▸ THE TASK:
Give back all of the records, exactly and completely.

-------------------------

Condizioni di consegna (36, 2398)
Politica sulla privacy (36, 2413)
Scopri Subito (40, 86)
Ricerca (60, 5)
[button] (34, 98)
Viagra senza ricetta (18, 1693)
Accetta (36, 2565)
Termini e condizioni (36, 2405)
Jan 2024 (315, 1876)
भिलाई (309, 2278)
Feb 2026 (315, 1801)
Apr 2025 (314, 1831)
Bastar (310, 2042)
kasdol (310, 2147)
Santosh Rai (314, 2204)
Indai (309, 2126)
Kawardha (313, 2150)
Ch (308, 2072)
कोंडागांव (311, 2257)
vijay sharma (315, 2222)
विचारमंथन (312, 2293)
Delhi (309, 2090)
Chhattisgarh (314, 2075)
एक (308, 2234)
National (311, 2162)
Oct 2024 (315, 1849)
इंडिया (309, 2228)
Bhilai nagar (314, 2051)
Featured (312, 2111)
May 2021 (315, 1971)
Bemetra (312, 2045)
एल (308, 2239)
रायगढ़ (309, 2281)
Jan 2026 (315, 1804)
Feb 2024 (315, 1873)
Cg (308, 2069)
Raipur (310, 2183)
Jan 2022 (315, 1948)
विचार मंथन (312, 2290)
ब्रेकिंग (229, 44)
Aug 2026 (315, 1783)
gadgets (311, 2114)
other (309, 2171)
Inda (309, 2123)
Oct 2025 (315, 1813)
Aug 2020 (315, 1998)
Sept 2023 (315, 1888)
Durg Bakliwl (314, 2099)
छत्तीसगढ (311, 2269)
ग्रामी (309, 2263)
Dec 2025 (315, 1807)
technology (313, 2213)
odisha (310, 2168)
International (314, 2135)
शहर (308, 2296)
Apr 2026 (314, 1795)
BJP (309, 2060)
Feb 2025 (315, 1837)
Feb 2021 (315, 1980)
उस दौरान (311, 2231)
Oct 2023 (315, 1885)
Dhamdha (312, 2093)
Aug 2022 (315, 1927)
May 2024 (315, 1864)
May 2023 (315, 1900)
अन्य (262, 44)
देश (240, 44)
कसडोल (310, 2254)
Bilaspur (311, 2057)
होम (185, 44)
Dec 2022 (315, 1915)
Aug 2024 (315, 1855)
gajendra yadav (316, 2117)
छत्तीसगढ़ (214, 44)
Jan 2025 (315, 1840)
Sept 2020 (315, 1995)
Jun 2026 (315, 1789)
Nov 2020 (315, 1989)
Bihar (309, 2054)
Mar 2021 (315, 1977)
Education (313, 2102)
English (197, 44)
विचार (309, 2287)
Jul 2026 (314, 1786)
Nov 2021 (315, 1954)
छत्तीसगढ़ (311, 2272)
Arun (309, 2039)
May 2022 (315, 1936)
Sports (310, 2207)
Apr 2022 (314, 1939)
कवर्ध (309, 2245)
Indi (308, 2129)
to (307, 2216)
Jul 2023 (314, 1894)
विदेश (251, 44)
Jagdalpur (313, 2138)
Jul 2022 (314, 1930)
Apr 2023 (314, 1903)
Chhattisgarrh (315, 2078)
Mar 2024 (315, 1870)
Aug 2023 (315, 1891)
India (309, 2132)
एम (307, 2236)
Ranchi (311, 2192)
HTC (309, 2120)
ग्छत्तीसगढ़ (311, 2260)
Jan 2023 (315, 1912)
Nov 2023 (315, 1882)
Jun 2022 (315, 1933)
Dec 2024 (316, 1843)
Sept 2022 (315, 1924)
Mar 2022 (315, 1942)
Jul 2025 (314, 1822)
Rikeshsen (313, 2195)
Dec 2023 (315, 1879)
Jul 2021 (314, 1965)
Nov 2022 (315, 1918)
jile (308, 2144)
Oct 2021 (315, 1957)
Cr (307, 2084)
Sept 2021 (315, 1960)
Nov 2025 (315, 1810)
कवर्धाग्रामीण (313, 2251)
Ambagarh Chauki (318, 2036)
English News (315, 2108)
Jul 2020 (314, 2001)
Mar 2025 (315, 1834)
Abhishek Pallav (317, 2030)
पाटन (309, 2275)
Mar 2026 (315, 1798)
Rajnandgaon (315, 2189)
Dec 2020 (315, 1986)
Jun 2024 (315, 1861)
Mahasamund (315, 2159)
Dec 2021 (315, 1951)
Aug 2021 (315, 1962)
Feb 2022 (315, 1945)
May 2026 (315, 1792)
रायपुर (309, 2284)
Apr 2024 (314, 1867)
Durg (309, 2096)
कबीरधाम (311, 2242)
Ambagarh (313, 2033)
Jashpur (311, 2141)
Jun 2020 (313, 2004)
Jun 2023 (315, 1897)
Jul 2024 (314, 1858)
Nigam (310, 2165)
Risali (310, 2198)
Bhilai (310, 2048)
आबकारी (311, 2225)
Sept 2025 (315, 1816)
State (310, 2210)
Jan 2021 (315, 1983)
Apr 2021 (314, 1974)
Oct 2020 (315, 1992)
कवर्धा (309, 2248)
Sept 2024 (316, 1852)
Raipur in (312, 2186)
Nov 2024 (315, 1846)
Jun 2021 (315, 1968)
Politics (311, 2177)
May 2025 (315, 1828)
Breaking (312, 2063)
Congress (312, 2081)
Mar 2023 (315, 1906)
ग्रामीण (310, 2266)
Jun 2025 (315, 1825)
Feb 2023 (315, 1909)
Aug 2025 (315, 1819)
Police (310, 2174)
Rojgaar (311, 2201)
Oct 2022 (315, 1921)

-------------------------

▸ WRITTEN REPLY:
Condizioni di consegna (36, 2398)
Politica sulla privacy (36, 2413)
Scopri Subito (40, 86)
Ricerca (60, 5)
[button] (34, 98)
Viagra senza ricetta (18, 1693)
Accetta (36, 2565)
Termini e condizioni (36, 2405)
Jan 2024 (315, 1876)
भिलाई (309, 2278)
Feb 2026 (315, 1801)
Apr 2025 (314, 1831)
Bastar (310, 2042)
kasdol (310, 2147)
Santosh Rai (314, 2204)
Indai (309, 2126)
Kawardha (313, 2150)
Ch (308, 2072)
कोंडागांव (311, 2257)
vijay sharma (315, 2222)
विचारमंथन (312, 2293)
Delhi (309, 2090)
Chhattisgarh (314, 2075)
एक (308, 2234)
National (311, 2162)
Oct 2024 (315, 1849)
इंडिया (309, 2228)
Bhilai nagar (314, 2051)
Featured (312, 2111)
May 2021 (315, 1971)
Bemetra (312, 2045)
एल (308, 2239)
रायगढ़ (309, 2281)
Jan 2026 (315, 1804)
Feb 2024 (315, 1873)
Cg (308, 2069)
Raipur (310, 2183)
Jan 2022 (315, 1948)
विचार मंथन (312, 2290)
ब्रेकिंग (229, 44)
Aug 2026 (315, 1783)
gadgets (311, 2114)
other (309, 2171)
Inda (309, 2123)
Oct 2025 (315, 1813)
Aug 2020 (315, 1998)
Sept 2023 (315, 1888)
Durg Bakliwl (314, 2099)
छत्तीसगढ (311, 2269)
ग्रामी (309, 2263)
Dec 2025 (315, 1807)
technology (313, 2213)
odisha (310, 2168)
International (314, 2135)
शहर (308, 2296)
Apr 2026 (314, 1795)
BJP (309, 2060)
Feb 2025 (315, 1837)
Feb 2021 (315, 1980)
उस दौरान (311, 2231)
Oct 2023 (315, 1885)
Dhamdha (312, 2093)
Aug 2022 (315, 1927)
May 2024 (315, 1864)
May 2023 (315, 1900)
अन्य (262, 44)
देश (240, 44)
कसडोल (310, 2254)
Bilaspur (311, 2057)
होम (185, 44)
Dec 2022 (315, 1915)
Aug 2024 (315, 1855)
gajendra yadav (316, 2117)
छत्तीसगढ़ (214, 44)
Jan 2025 (315, 1840)
Sept 2020 (315, 1995)
Jun 2026 (315, 1789)
Nov 2020 (315, 1989)
Bihar (309, 2054)
Mar 2021 (315, 1977)
Education (313, 2102)
English (197, 44)
विचार (309, 2287)
Jul 2026 (314, 1786)
Nov 2021 (315, 1954)
छत्तीसगढ़ (311, 2272)
Arun (309, 2039)
May 2022 (315, 1936)
Sports (310, 2207)
Apr 2022 (314, 1939)
कवर्ध (309, 2245)
Indi (308, 2129)
to (307, 2216)
Jul 2023 (314, 1894)
विदेश (251, 44)
Jagdalpur (313, 2138)
Jul 2022 (314, 1930)
Apr 2023 (314, 1903)
Chhattisgarrh (315, 2078)
Mar 2024 (315, 1870)
Aug 2023 (315, 1891)
India (309, 2132)
एम (307, 2236)
Ranchi (311, 2192)
HTC (309, 2120)
ग्छत्तीसगढ़ (311, 2260)
Jan 2023 (315, 1912)
Nov 2023 (315, 1882)
Jun 2022 (315, 1933)
Dec 2024 (316, 1843)
Sept 2022 (315, 1924)
Mar 2022 (315, 1942)
Jul 2025 (314, 1822)
Rikeshsen (313, 2195)
Dec 2023 (315, 1879)
Jul 2021 (314, 1965)
Nov 2022 (315, 1918)
jile (308, 2144)
Oct 2021 (315, 1957)
Cr (307, 2084)
Sept 2021 (315, 1960)
Nov 2025 (315, 1810)
कवर्धाग्रामीण (313, 2251)
Ambagarh Chauki (318, 2036)
English News (315, 2108)
Jul 2020 (314, 2001)
Mar 2025 (315, 1834)
Abhishek Pallav (317, 2030)
पाटन (309, 2275)
Mar 2026 (315, 1798)
Rajnandgaon (315, 2189)
Dec 2020 (315, 1986)
Jun 2024 (315, 1861)
Mahasamund (315, 2159)
Dec 2021 (315, 1951)
Aug 2021 (315, 1962)
Feb 2022 (315, 1945)
May 2026 (315, 1792)
रायपुर (309, 2284)
Apr 2024 (314, 1867)
Durg (309, 2096)
कबीरधाम (311, 2242)
Ambagarh (313, 2033)
Jashpur (311, 2141)
Jun 2020 (313, 2004)
Jun 2023 (315, 1897)
Jul 2024 (314, 1858)
Nigam (310, 2165)
Risali (310, 2198)
Bhilai (310, 2048)
आबकारी (311, 2225)
Sept 2025 (315, 1816)
State (310, 2210)
Jan 2021 (315, 1983)
Apr 2021 (314, 1974)
Oct 2020 (315, 1992)
कवर्धा (309, 2248)
Sept 2024 (316, 1852)
Raipur in (312, 2186)
Nov 2024 (315, 1846)
Jun 2021 (315, 1968)
Politics (311, 2177)
May 2025 (315, 1828)
Breaking (312, 2063)
Congress (312, 2081)
Mar 2023 (315, 1906)
ग्रामीण (310, 2266)
Jun 2025 (315, 1825)
Feb 2023 (315, 1909)
Aug 2025 (315, 1819)
Police (310, 2174)
Rojgaar (311, 2201)
Oct 2022 (315, 1921)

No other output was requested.